In Nat’l Union Fire Ins. Co. of Pittsburgh, PA v. The Roman Catholic Diocese of Brooklyn, No. 653575/2014, 2017 WL 748834 (N.Y. Sup. Ct., N.Y. Cty. February 27, 2017), a New York trial court held that the Diocese must pay multiple self-insured retentions per year — one per occurrence — in a coverage dispute involving claims that foster care agencies affiliated with the Diocese negligently placed ten children with an abusive foster mother over a twenty-two year period.

The trial court tracked the reasoning of the Court of Appeals in a separate coverage dispute concerning claims of sexual abuse by a priest, Roman Catholic Diocese of Brooklyn v. Nat’l Union Fire Ins. Co. of Pittsburgh, PA, 21 N.Y.3d 139 (2013). In Diocese of Brooklyn, the Court of Appeals made clear that the “unfortunate event” test should be applied to determine whether separate incidents are characterized as one occurrence, absent policy language demonstrating an intent to aggregate the incidents into a single occurrence. The Court of Appeals dismissed the argument that the acts of abuse should be deemed a single occurrence because they amounted to “continuous or repeated exposure to substantially the same general harmful conditions.” Applying the “unfortunate event” test, the Court of Appeals held that numerous incidents of molestation by the same priest against one plaintiff constituted multiple occurrences, in part because the acts of abuse took place in several locations over a six year period and were not precipitated by the same causal continuum.

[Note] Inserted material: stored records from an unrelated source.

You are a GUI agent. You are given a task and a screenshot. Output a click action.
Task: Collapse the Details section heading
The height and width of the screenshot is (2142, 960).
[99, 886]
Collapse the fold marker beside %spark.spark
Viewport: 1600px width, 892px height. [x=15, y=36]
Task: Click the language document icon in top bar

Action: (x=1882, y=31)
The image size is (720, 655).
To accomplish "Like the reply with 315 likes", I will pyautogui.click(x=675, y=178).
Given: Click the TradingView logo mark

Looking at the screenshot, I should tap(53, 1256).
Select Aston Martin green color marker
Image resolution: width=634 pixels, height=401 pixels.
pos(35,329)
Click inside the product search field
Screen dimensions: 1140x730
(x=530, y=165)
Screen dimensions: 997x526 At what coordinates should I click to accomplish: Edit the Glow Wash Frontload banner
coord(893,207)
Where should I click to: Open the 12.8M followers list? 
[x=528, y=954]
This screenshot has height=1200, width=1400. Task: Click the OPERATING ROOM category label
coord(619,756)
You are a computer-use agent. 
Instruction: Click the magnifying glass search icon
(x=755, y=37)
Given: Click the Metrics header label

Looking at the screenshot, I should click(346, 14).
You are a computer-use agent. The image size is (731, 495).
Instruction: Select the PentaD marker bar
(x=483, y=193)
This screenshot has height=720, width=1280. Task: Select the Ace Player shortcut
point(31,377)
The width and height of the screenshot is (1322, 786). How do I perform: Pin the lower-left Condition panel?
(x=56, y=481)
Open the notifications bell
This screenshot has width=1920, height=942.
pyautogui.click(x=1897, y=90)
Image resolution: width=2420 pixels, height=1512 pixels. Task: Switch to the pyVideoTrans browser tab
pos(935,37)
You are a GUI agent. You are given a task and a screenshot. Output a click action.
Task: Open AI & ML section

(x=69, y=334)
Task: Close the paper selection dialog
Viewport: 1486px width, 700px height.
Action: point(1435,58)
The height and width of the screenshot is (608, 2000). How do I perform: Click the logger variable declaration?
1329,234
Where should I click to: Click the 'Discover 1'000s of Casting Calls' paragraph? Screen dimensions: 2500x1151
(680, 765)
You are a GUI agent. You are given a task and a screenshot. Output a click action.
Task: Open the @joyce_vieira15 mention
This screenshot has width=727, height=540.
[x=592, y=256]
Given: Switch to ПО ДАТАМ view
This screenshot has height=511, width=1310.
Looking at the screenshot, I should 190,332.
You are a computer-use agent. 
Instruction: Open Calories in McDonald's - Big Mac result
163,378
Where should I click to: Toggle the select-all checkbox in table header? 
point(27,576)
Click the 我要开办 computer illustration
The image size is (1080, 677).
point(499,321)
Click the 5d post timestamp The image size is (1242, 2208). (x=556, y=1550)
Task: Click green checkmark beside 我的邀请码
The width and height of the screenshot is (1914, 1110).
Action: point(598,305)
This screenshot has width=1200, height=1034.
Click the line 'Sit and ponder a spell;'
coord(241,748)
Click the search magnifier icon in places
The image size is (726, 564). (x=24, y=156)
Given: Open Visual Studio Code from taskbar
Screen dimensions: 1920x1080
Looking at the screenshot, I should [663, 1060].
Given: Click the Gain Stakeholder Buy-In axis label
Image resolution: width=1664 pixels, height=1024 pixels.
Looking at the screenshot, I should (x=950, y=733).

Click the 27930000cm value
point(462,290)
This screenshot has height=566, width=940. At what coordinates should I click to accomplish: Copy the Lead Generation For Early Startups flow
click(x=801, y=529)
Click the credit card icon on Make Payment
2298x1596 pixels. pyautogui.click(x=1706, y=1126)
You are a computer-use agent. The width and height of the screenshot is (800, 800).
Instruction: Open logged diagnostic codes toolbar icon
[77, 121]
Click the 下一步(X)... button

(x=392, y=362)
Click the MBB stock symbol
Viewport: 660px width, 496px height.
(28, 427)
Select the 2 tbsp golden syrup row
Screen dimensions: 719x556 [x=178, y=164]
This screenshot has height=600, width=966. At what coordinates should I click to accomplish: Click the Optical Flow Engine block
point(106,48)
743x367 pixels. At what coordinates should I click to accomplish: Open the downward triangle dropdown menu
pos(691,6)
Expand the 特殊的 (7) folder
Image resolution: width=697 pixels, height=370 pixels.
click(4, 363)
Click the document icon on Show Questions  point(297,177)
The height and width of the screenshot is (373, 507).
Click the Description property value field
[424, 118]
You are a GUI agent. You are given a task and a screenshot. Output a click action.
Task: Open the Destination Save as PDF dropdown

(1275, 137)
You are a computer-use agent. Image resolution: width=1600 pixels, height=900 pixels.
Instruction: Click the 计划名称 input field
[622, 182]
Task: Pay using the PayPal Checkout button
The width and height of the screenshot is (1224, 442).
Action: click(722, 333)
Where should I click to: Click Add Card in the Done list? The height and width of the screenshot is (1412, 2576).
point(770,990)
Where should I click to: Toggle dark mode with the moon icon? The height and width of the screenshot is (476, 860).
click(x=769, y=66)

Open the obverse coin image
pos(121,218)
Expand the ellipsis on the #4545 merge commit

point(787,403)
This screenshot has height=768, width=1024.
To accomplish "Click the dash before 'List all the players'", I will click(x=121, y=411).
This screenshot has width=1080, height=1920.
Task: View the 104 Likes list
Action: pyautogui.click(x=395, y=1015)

Analyzing identical policy language, a New York trial court determined that the definition of occurrence did not reflect an intention to aggregate multiple incidents of abuse into a single occurrence. As the claims lacked the temporal and spatial commonalities required to constitute a single occurrence under the “unfortunate event” test, the trial court held that “the incidents of abuse suffered by each of the claimants constituted multiple occurrences and there was at least one ‘occurrence’ per claimant per policy period because the injuries suffered by each claimant were unique to that claimant in a given policy year and caused by separate incidents.” Consequently, the trial court ruled that the defense and settlement payments advanced by the Diocese’s insurers under a reservation of rights before this issue was resolved, must be allocated on a pro rata basis over the entire twenty-two year period, and the Diocese was obligated to pay a separate self-insured retention for each occurrence — that is, each instance of abuse to each victim during this time period.